The example wave functions are (#1s, 2p_z#):

#psi_(1s) = 1/(sqrtpi)(Z/(a_0))^"3/2"e^(-"Zr/a"_0)#

#psi_(2p_z) = 1/(4sqrt(2pi)) (Z/(a_0))^"5/2" re^(-"Zr/2a"_0)costheta#

where #Z# is the atomic number and #a_0 = 5.29177xx10^(-11) "m"# is the Bohr radius.

Basically...

  • If you examine #psi_(1s)#, you can see no dependence on #theta# or #phi#, only #r#. That means it's spherically symmetric. If only #r# is changing, it can only be a sphere, and thus, it has no directionality.
  • If you look at #psi_(2p_z)#, you can see a dependence on #r# and a dependence on #theta# (in the #costheta#). This is what gives the orbital a non-spherical shape.
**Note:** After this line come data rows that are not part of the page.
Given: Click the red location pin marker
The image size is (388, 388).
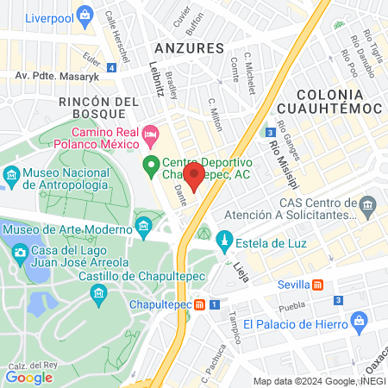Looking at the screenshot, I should (195, 178).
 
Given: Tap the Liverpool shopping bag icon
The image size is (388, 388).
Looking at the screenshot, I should (84, 14).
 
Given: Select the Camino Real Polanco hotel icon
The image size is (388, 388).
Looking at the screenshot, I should (151, 133).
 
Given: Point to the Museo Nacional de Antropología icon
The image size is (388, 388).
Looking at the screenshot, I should (11, 178).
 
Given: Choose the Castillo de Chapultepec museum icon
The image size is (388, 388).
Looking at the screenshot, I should (98, 294).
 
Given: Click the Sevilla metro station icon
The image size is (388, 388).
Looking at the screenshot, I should (318, 285).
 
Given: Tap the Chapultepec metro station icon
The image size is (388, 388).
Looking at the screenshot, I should (200, 304).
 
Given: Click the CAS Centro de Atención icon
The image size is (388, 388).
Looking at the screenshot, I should (368, 205).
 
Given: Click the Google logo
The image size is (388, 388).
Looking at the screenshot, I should (29, 376).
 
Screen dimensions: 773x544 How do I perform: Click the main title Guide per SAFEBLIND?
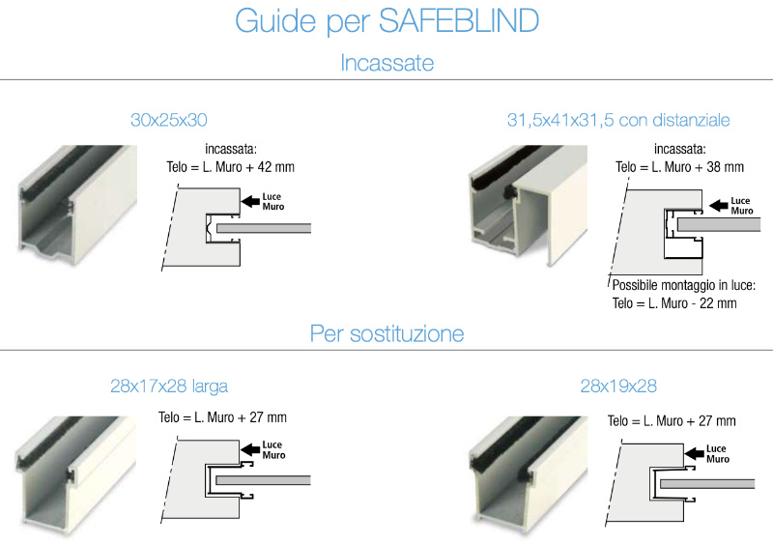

It's not obvious however, how the #2p_z# it looks like a dumbbell. That is more obvious if we look at the angular momentum in the #z# direction, #L_z#.

The angular momentum is what reacts to a magnetic field, creating a "precessional orbit" about the #z# axis (a Larmor Procession, as shown below).

http://teaching.shu.ac.uk/

For the angular momentum operator #hatL_z#, it corresponds to us observing the "eigenvalue" #bb(m_lℏ)#, which represents the projection of the orbital in the #z# direction in units of #ℏ = (h)/(2pi)#, where #h# is Planck's constant.

For #s# orbitals, #l = 0#, so #m_l = {0}# and we have no angular momentum. Thus, there is no distortion from a spherical shape. It is a nonzero #m_l# that produces a non-spherical shape!

However, for #p# orbitals, there is #l = 1#, so #m_l = {-1,0,+1}#, which gives a response to a magnetic field and produces a magnetic projection in the #+z#, #0#, and #-z# directions. That gives your dumbbell shape.

https://upload.wikimedia.org/

The only difference with this image is that for #2p_z# you only go up to units of #1ℏ#, not #2ℏ#.